Make sure it’s unplugged, for one. I don’t think that a fan would have much of a static charge to it, but if ever you’re suspicious, try grounding it out with an insulated wire or something. I don’t expect that you’ll find any nasty chemicals inside of most household electronics (unless it uses a refrigerant, like a refrigerator), but if you do, look up the Material Safety Data Sheet for it for guidelines on cleaning and disposal.

CaptainHarley's avatar

Just make sure you’re grounded, usually with a safety strap. This is more of a precaution for the components than it is for you.

gasman's avatar

The only “nasty chemicals” would be found in batteries and electrolytic capacitors. Everything else is pretty benign, materials-wise. Be careful around power supplies as the filter capacitors (cylindrical in shape) can store enough of a charge to give you a shock even with the device unplugged. A fan wouldn’t have such a power supply, though.

If the equipment is unplugged then you won’t be at risk for electrical shock (except for warning above). Being well-grounded makes you MORE susceptible to shock if the equipment is still plugged in—think barefoot in the bathtub, which is a condition of being very well-grounded. If you’re worried about electrical shock, wear rubber-soled shoes and keep one hand in your pocket!

HungryGuy's avatar

The biggest risk to the electronics is with static electricity from you. A fan shouldn’t have any microelectronics in it.

The biggest risk to you is from capacitors that store thousands of volts. The dangerous ones look like big cylinders. Don’t touch those. But now that CRT displays have become dinosaurs, not too many things use big capacitors any more (though power supplies do and some big stereo power amps).

rooeytoo's avatar

And most important, ask your parents before you start dismantling household appliances.

dabbler's avatar

A fan? Probably no ‘electronics’ in that. A motor and some a switch or two. A fan motor is pretty innocuous. The worst thing you’re likely to encounter in a fan are the lubricants on the motor bearings.

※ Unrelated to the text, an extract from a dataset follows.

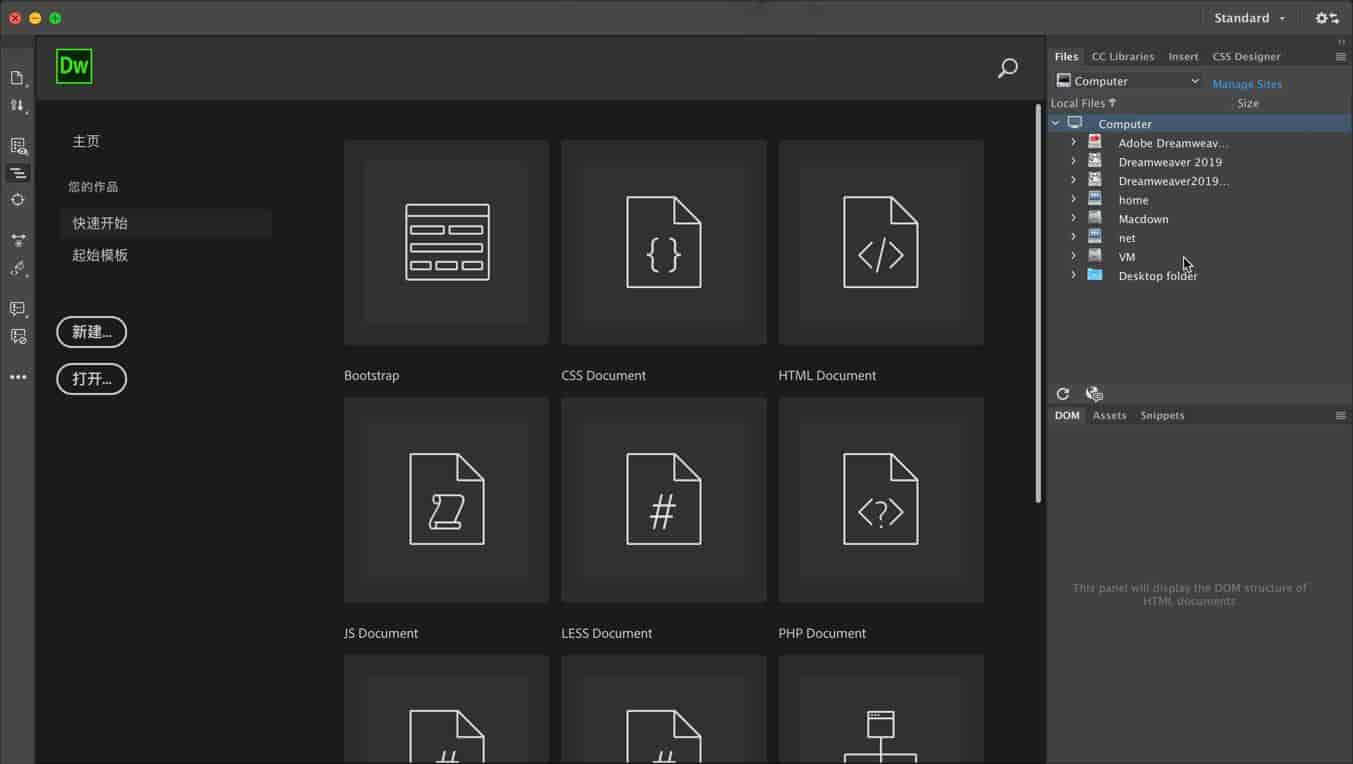Click the 打开... button
The image size is (1353, 764).
click(91, 379)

A household fan is not a bad place to start, though. If you can get that all apart without having to break something you have earned your first tinkering merit badge. If you can put it back together and it works as well as it did before you get an extra one.

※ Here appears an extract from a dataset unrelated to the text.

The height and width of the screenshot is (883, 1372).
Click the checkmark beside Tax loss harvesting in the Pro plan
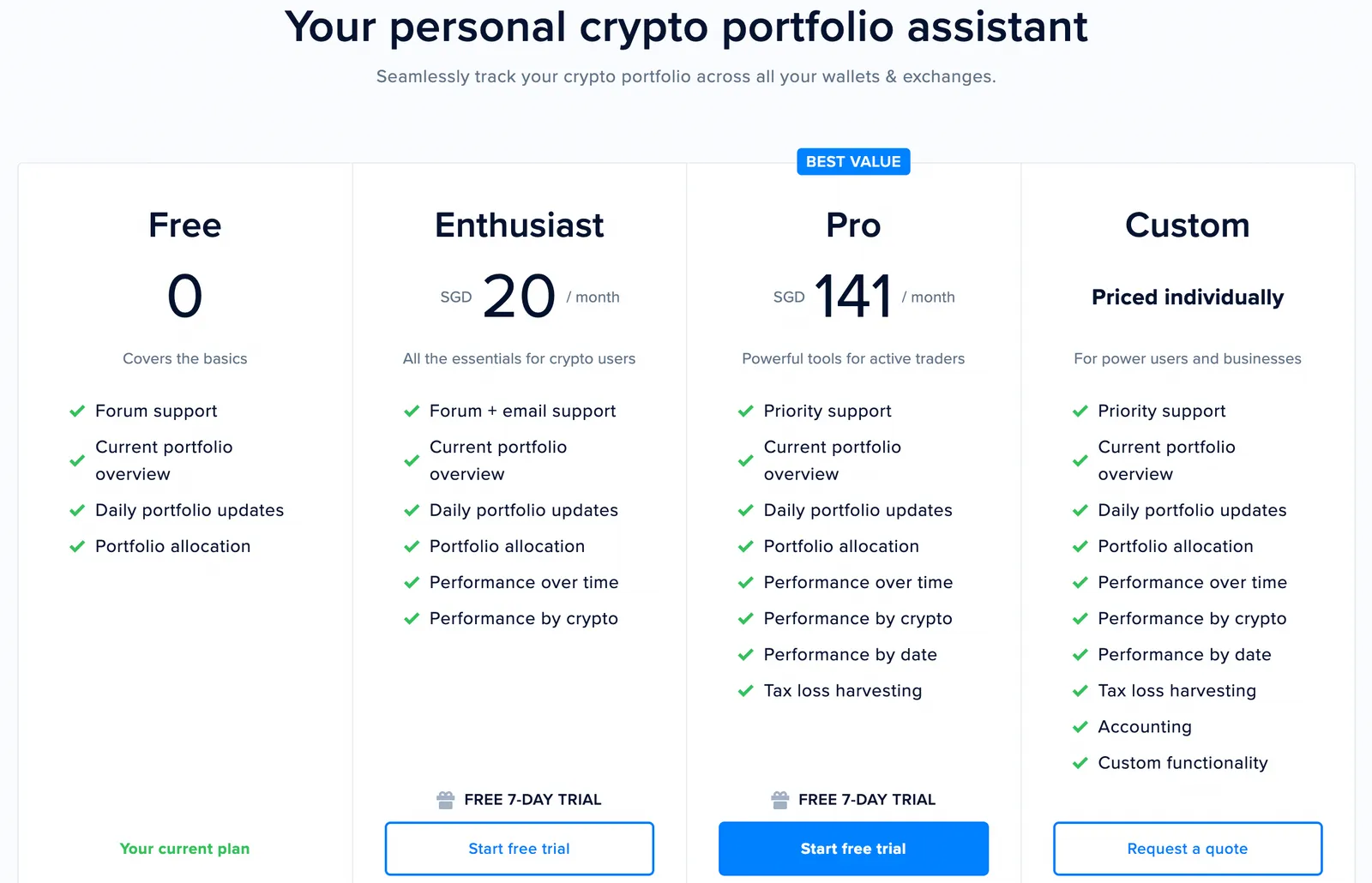(746, 691)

In the long run this pasttime requires some tools that kit is way overkill but you get the idea. Screwdrivers of multiple sizes and types. If you’re taking apart any Apple equipment you’ll probably need star drivers.

If you are working with real electronics (something with a control system) @CaptainHarley‘s suggestion of a grounding strap is a top priority, get one. Go to a local Radio Shack and check out the kinds of tools they have there. And as elsewhere noted make sure the thing is unplugged and look out for capacitors. If you don’t know what a capacitor is, and what they look like, find out before you pop open any electronics that ever plugged into the wall. Leftover charge in a capacitor can actually kill you, not likely but don’t test the possibility, ok?